> Short exercise: Lay out the rows from the very first one through the line with "click(438, 44)" as a Markdown table with two columns, No. and Line, numbering each line and skipping any blank ones.

> Records supplied:
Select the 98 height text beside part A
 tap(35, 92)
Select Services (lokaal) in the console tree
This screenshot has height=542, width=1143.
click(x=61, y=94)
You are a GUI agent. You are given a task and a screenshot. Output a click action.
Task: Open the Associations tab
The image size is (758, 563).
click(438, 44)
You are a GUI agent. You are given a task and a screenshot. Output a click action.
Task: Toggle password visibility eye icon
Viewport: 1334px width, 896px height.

> Result of this task:
| No. | Line |
|---|---|
| 1 | Select the 98 height text beside part A |
| 2 |  tap(35, 92) |
| 3 | Select Services (lokaal) in the console tree |
| 4 | This screenshot has height=542, width=1143. |
| 5 | click(x=61, y=94) |
| 6 | You are a GUI agent. You are given a task and a screenshot. Output a click action. |
| 7 | Task: Open the Associations tab |
| 8 | The image size is (758, 563). |
| 9 | click(438, 44) |